→ Problem: Please copy, exactly as they appear below, the lines from the one containing "You are a GUI" through the one containing "970x1018 pixels.".

→ Supplied information:
────────

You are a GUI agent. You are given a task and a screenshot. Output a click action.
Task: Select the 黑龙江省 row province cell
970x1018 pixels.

────────

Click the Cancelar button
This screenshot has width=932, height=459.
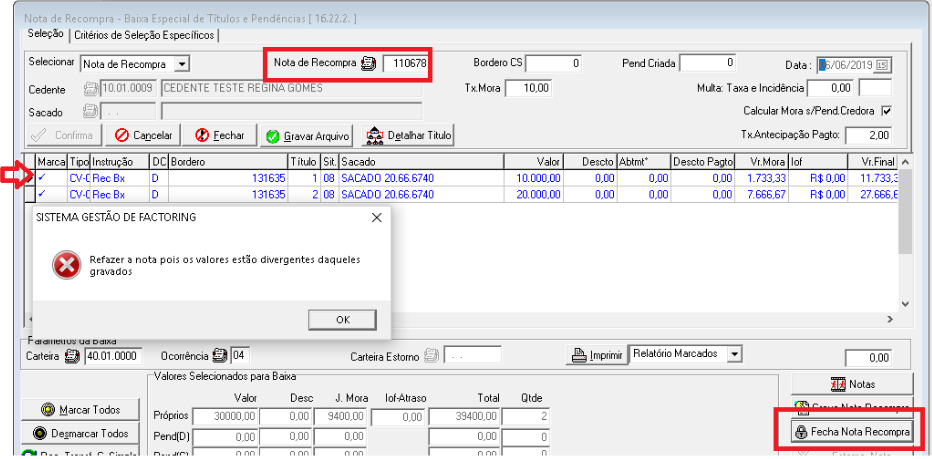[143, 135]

────────

→ Answer section:
You are a GUI agent. You are given a task and a screenshot. Output a click action.
Task: Select the 黑龙江省 row province cell
970x1018 pixels.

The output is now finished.